Given text ->
+++++

Three decades after its founding, the Western alliance is at a political crossroad marked by America's preoccupation with conflicts outside Europe's own heightened sense of itself.
While the crisis in Afghanistan and Iran clearly have accelerated the process of rethinking within the alliance, the basic outlines of imminent changes have been emerging for some time.
An important turn comes this week at the ministerial meeting of the North Atlantic Treaty Organization.In a demonstration of post-Afghanistan anti-Soviet resolve, the 15 alliance members are expected to approve a speedup of NATO defense modernization plans.
But the session will be deeper significance for the accent it puts on Europe's increased contribution to the alliance.
"It's the beginning of the beginning" of a reformulation of the Western defense partnership, said an experienced NATO official. Just what this means, however, in terms of eventually redividing military responsibilities and ensuring political consensus in the alliance is still largely unexamined -- and for that reason, profoundly unsettling.
On the military side, the new situation is likely to translate into a considerably larger role for Europe in its own defense. On the diplomatic front, it will require NATO to pay greater heed to the Common Market political apparatus, used visibly by the Europeans in recent months to define policies on Afghanistan and Iran that differed in part from America's.
Part of the difficulty is assessing the changing order is that the allies themselves have avoided any deep discussion of it. Much of the inter-Alliance squabbling over the past few months has been about matters of style -- about surface considerations such as whether consultations on Iran were adequate, whether America over-reacted, whether Europe shirked, whether President Carter meant what he said or did what he meant or said what he did, and so on.
The disagreements among allies have been excused as basically matters of tactics, not vital issues. But the stream of verbal assurances about enduring U.S.-European friendship and common Atlantic purpose have not washed away the keen sense that Western Alliance relations need to be placed on some new footing. How to do this remains the central problem.

+++++

Stated task 1 -> According to the passage on the Western alliance, why is it hard to assess the changing order within the alliance?
Stated task 2 -> List every surface consideration that the passage on the Western alliance gives as a topic of the recent inter-alliance squabbling.

Data shown ->
+++++

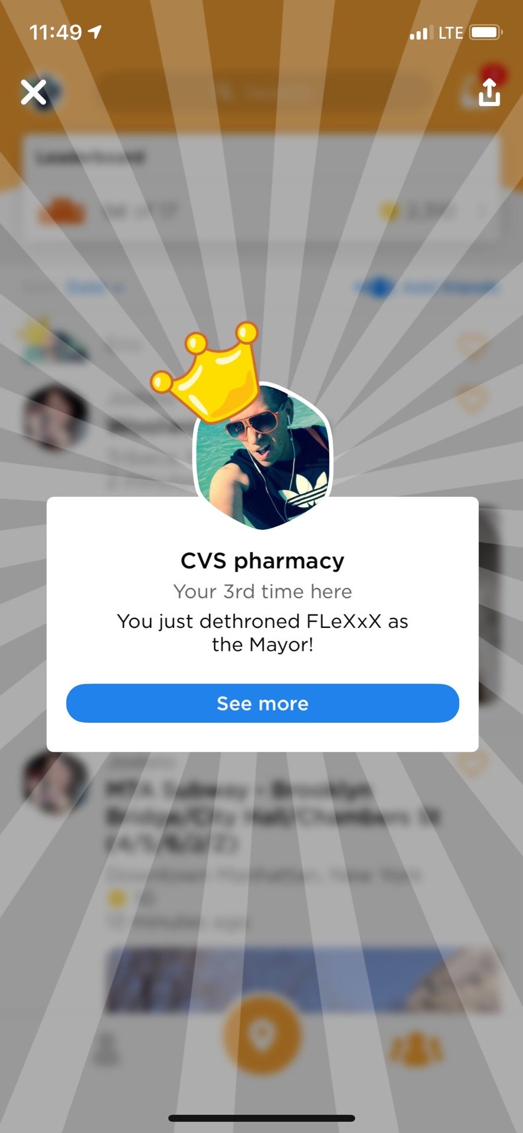Open the blurred profile tab icon

[107, 1049]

+++++

Written reply 1 -> The allies themselves have avoided any deep discussion of it. Much of their squabbling in recent months has dealt with matters of style and surface considerations rather than the underlying change.

Written reply 2 ->
- Whether consultations on Iran were adequate
- Whether America over-reacted
- Whether Europe shirked
- Whether President Carter meant what he said or did what he meant or said what he did